Then he thought of Barbara Madden.
3
When Ralph called for Barbara he told her, first thing, that he had
heard from Mackintyres, the publishers, about his book. He had sent it
them two-thirds finished, and Grevill Burton--"Grevill _Burton_,
Barbara!"--had read it and reported very favourably. Mackintyres had
agreed to publish it if the end was equal to the beginning and the
middle.
It was this exciting news, thrown at her before she could get her hat
on, that had caused Barbara to forget all about Mr. Waddington's
photographs and Mr. Waddington's book and Mr. Waddington, until she and
Ralph were half way between Wyck-on-the-Hill and Lower Speed. There was
nothing for it then but to go on, taking care to get back in time to
take the photographs to Pyecraft's before the shop closed. There hadn't
been very much time, but Barbara said she could just do it if she made a
dash, and it was the dash she made that precipitated her into the scene
of Mr. Waddington's affair.
Ralph waited for her at the white gate.
"We must sprint," she said, "if we're to be in time."
They sprinted.
As they walked slowly back, Barbara became thoughtful.
As long as she lived she would remember Waddington: the stretched-out
arms, the top-heavy body bowed to the caress; the inflamed and startled
face staring at her, like some strange fish, over Mrs. Levitt's
shoulder, the mouth dropping open as if it called out to her "Go back!"
What depths of fatuity he must have sunk to before he could have come to
that! And the sad figure leaning on the chimneypiece, whipped, beaten by
Mrs. Levitt's laughter--the high, coarse, malignant laughter that had
made her run to the smoke-room door to shield him, to shut it off.
What wouldn't Ralph have given to have seen him!
It was all very well for Ralph to talk about making a "study" of him; he
hadn't got further than the merest outside fringe of his great subject.
He didn't know the bare rudiments of Waddington. He had had brilliant
flashes of his own, but no sure sight of the reality. And it had been
given to her, Barbara, to see it, all at once. She had penetrated at one
bound into the thick of him. They had wondered how far he would go; and
he had gone so far, so incredibly far above and beyond himself that all
their estimates were falsified.
And she saw that her seeing was the end--the end of their game, hers
and Ralph's, the end of their compact, the end of the tie that bound
them. She found herself shut in with Waddington; the secret that she
shared with him shut Ralph out. It was intolerable that all this rich,
exciting material should be left on her hands, lodged with her useless,
when she thought of what she and Ralph could have made of it together.
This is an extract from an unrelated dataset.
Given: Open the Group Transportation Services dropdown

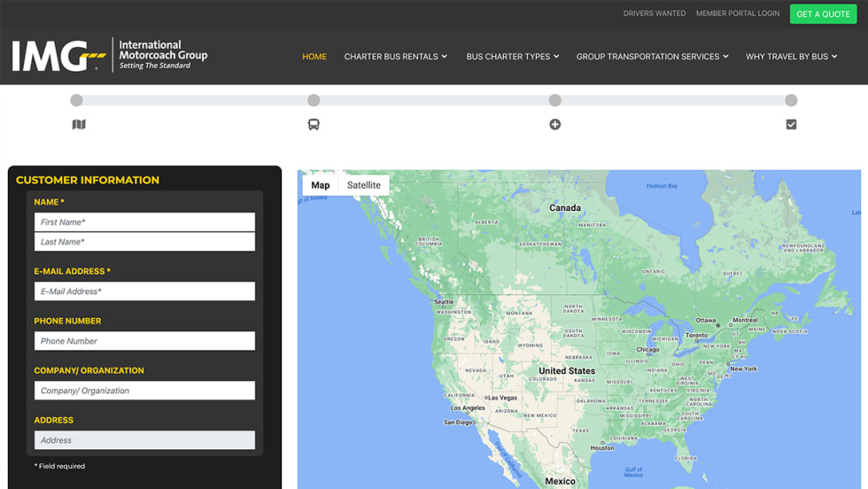Looking at the screenshot, I should [652, 57].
If only she could have given it him. But of course she couldn't. She had
always known there would be things she couldn't give him. She would go
on seeing more and more of them.
Odd that she didn't feel any moral indignation. It had been too funny,
like catching a child in some amusing naughtiness; and, as poor Waddy's
eyes and open mouth had intimated, she had had no business to catch him,
to know anything about it, no business to be there.
"Ralph," she said, "you must let me off the compact."
He turned, laughing. "Why, have you seen something?"
"It doesn't matter whether I have or haven't."
"It was a sacred compact."
"But if I can only keep it by being a perfect pig--"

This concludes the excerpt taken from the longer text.